_BRIEF 1_:
Pick out each line in the rows below that contains the string "Zealand", and copy those lines. Case counts.

_PASSAGE_:

————

Proposal 2(a) would require the Agency to transfer certain employees from one organizational section to another. On its face, this proposal concerns the allocation of staff. As such, I would find that Proposal 2(a) is electively bargainable under section 7106(b)(1).
The first part of Proposal 3(a) would require the Agency to transfer a certain number of supply technicians from one organizational section to another. Like Proposal 2(a), this part of Proposal 3(a) concerns the allocation of staff. However, since the remainder of Proposal 3(a) concerns a classification matter and there is no request to sever and separately consider the various portions of the section, I concur in the result that Proposal 3(a) is outside the duty to bargain. [n1]
Opinion of Member Segal, concurring in part and dissenting in part
I write separately because, in my view, the record in this case is insufficient for the Authority to make any negotiability determination regarding Proposals 1, 2(a), 2(d), and 3(b).
The majority states that the Agency "essentially" argues that these proposals affect its management rights to determine its organization, to assign employees, and to assign work. In fact, the Agency argues, simply and solely, that these proposals violate "a 7106(a) reserved management right." Statement of Position at 1, 2 (emphasis added). The Agency makes no attempt to explain which right is affected, or how the proposals affect the right. By the same token, the Union makes no arguments as to why these proposals are within the Agency's duty to bargain. As a result, I would find the record as to these proposals insufficient to make a negotiability determination, and I would dismiss the Union's petition for review without resolving whether Proposal 1, 2(d), and 3(b) are within the Agency's duty to bargain. See American Federation of Government Employees, Council of Prison Locals, Local 171 and U.S. Department of Justice, Federal Bureau of Prisons, Federal Correctional Institution, El Reno, Oklahoma, 52 FLRA 1484, 1507 (1997).

————

_LISTED ENTRIES_:
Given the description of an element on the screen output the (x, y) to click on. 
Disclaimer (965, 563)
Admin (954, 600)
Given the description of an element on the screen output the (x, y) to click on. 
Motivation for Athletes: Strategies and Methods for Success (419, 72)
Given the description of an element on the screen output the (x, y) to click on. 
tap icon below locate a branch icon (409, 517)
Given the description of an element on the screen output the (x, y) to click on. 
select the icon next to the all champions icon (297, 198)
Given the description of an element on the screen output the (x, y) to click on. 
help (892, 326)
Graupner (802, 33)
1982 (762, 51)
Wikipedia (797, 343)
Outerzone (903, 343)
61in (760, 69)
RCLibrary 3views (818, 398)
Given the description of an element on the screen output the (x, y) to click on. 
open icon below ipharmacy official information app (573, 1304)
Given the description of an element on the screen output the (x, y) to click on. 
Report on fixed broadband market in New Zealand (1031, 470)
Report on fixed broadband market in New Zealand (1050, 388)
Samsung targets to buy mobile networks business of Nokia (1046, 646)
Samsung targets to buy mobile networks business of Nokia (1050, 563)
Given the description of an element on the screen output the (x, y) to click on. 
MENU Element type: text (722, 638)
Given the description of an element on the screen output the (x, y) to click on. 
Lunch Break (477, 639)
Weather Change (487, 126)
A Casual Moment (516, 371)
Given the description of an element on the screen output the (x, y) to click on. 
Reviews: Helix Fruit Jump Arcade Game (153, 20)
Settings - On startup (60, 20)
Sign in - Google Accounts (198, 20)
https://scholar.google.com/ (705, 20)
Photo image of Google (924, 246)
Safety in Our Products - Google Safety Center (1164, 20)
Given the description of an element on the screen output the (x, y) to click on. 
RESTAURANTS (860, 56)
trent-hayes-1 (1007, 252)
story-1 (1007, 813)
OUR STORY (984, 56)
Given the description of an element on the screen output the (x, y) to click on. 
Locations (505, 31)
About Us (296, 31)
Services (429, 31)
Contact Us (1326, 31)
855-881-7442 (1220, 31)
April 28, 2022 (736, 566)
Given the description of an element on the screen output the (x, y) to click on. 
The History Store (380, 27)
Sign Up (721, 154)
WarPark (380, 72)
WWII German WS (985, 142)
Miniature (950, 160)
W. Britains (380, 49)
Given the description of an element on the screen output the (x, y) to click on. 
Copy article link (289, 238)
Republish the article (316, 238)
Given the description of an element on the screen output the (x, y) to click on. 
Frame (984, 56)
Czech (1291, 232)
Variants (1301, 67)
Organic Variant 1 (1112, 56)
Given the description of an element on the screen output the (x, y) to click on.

————

_BRIEF 2_:
According to the passage on the bargaining proposals, under which section would Proposal 2(a) be electively bargainable?

_COMPLETE ANSWER 1_:
Report on fixed broadband market in New Zealand (1031, 470)
Report on fixed broadband market in New Zealand (1050, 388)

_COMPLETE ANSWER 2_:
Section 7106(b)(1).